Article : Nouvelle République du 12/01/2020

L’Abeille des Deux-Sèvres veut retrouver du piquant

En 2019, les ruchers-école de l’Abeille des Deux-Sèvres ont formé 112 stagiaires. © (Photo Abeille des Deux-Sèvres)

A une semaine de son assemblée générale, l’Abeille des Deux-Sèvres se montre combative et déterminée à reprendre du poil de la bête.

Avec 730 adhérents à ce jour, le syndicat de l’Abeille des Deux-Sèvres affiche une belle vitalité : « Il y a dix ans, on n’était que 180 », souligne le président François Chauveau. A quoi doit-on cette envolée ? « A nos quatre ruchers-école ! », assure d’emblée Michel Bonneau, administrateur de l’association.

Basés à Celles-sur-Belle, Bressuire, La Crèche et Argentonnay, ces ruchers ont formé pas moins de 112 stagiaires en 2019. Soit deux fois plus qu’en 2018. « Aujourd’hui, tout le monde veut sauver les abeilles ! », constate-t-il, observant que cette impulsion concerne tous les âges et tous les milieux socio-professionnels.

« Aujourd’hui, tout le monde veut sauver les abeilles »

S’il semble que refaire son miel comme autrefois est une motivation forte chez les stagiaires, l’urgent besoin de préserver une biodiversité en chute libre est encore plus forte dans la mobilisation des troupes. « Mais, attention, on ne s’improvise pas apiculteur ! », reprend le président Chauveau qui insiste sur la technicité de cette discipline qui, mal maîtrisée, peut déboucher sur un échec (mort de la colonie) mais aussi, dans les pires des cas, sur des drames (promeneurs tués). C’est pourquoi les stagiaires sont cocoonés : aux dix demi-journées de terrain qu’on leur propose au cours de la première année (ce qui leur permet d’avoir une vue globale de l’activité apicole) s’ajoutent non seulement des échanges réguliers au cours de l’année suivante mais surtout un dispositif de tutorat qui leur permet, les années suivantes, de se tourner vers un apiculteur référent en cas de doute ou de difficultés.
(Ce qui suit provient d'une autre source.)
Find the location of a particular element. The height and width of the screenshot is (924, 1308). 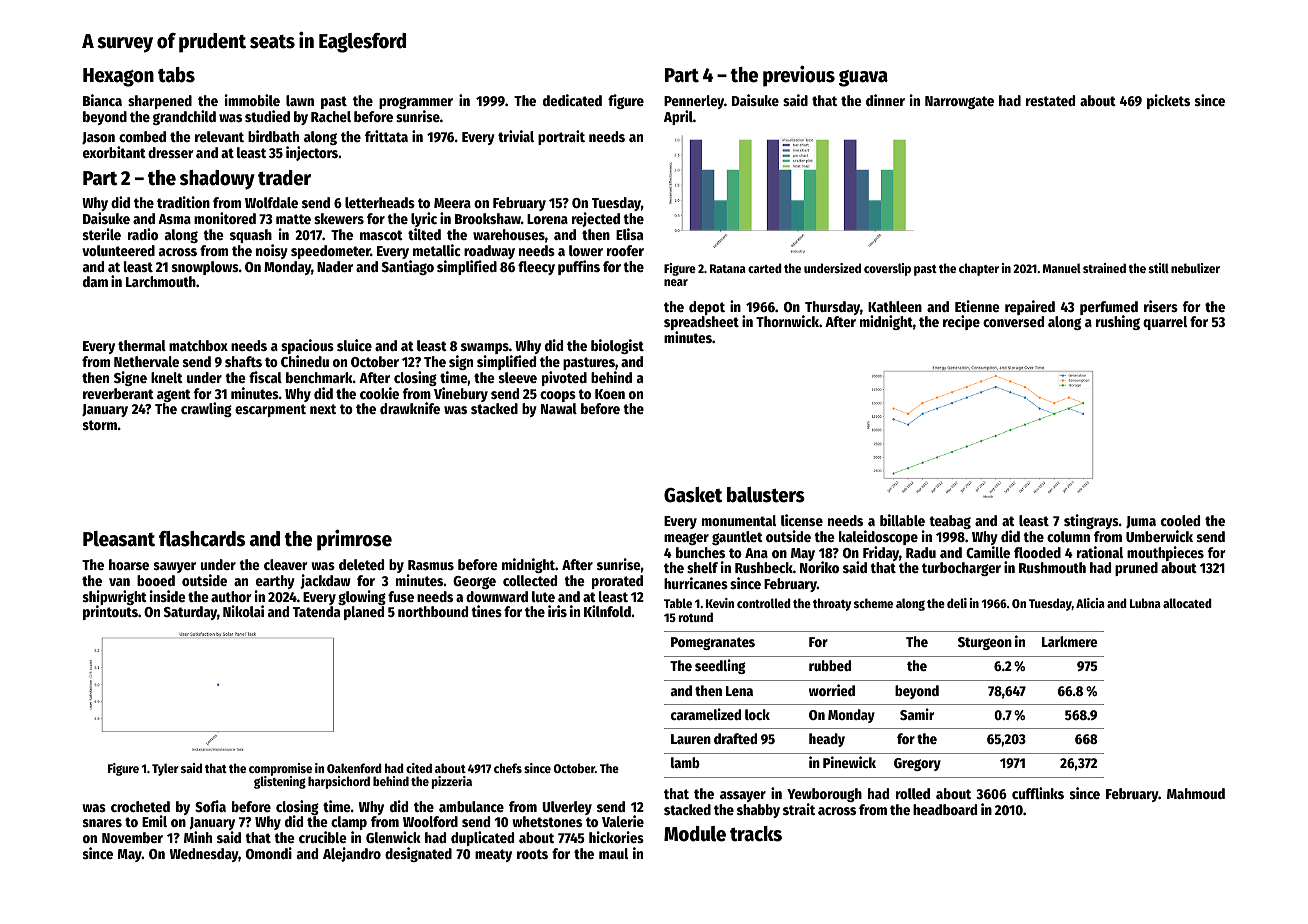

guava is located at coordinates (863, 78).
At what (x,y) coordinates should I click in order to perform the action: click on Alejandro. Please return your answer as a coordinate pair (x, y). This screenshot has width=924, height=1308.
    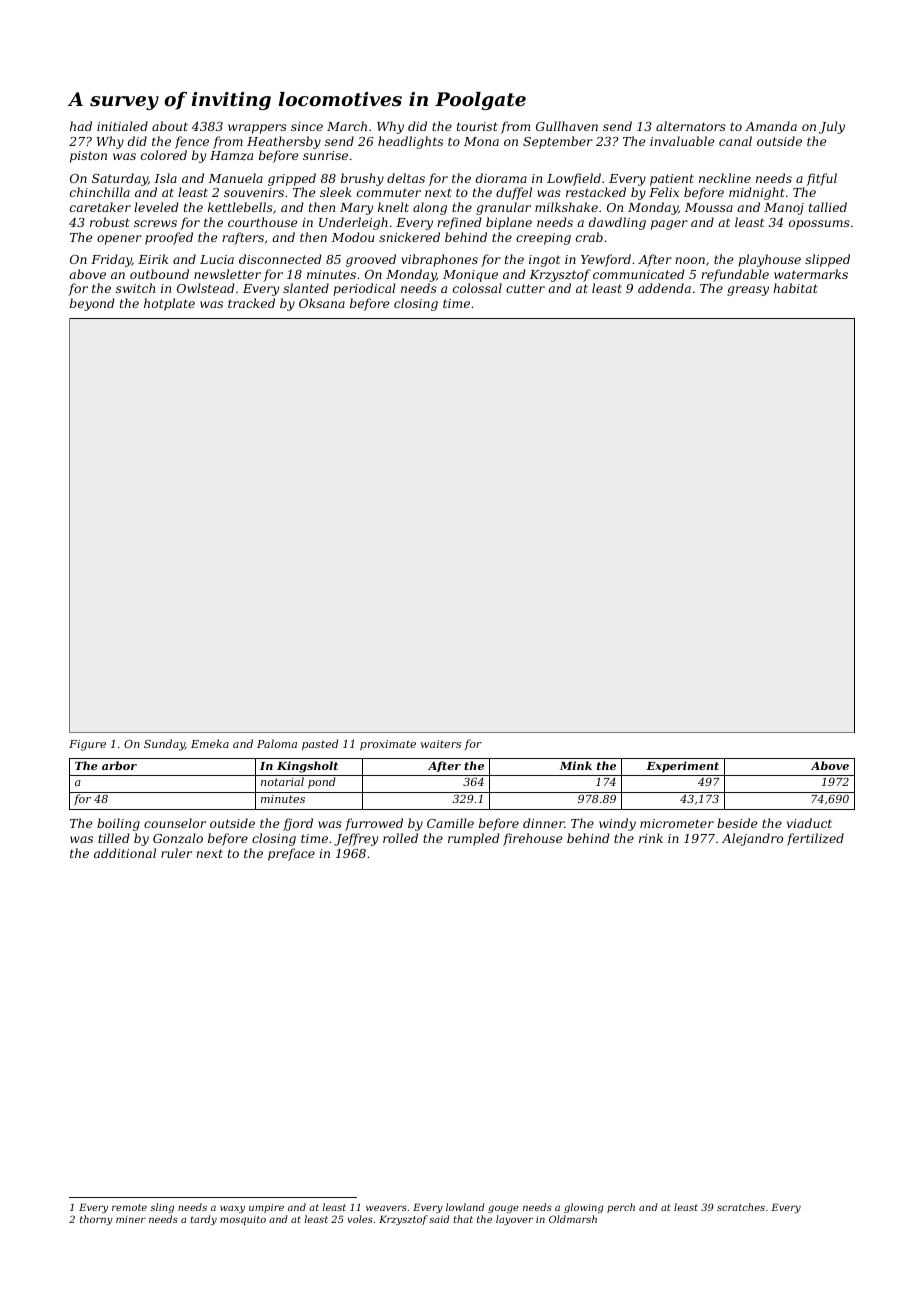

Car si nombreux sont les candidats, nombreux aussi sont ceux qui déclarent forfait : Michel Bonneau a calculé que sur les trois cents personnes qu’il a formées en dix ans, une centaine a jeté l’éponge dès la première année. « Souvent parce qu’ils n’ont pas fait comme on leur avait appris », analyse François Chauveau.

L’Abeille solidaire

D’ailleurs, c’est un peu pour soutenir la filière que le syndicat a créé l’Abeille solidaire, une pépinière d’essaims alimentée par quelques apiculteurs du département dans le but, si besoin, de reconstituer le cheptel d’un débutant. Cédé 50 € (pour couvrir les frais de l’éleveur), l’essaim ne sera vendu au débutant qu’à la condition qu’il ait respecté scrupuleusement les consignes du syndicat, y compris dans le traitement du varroa que François Chauveau tient pour être « le premier élément destructeur des colonies ».

Assemblée générale de l’Abeille des Deux-Sèvres au campus des Sicaudières à Bressuire samedi 18 janvier à partir de 9 h.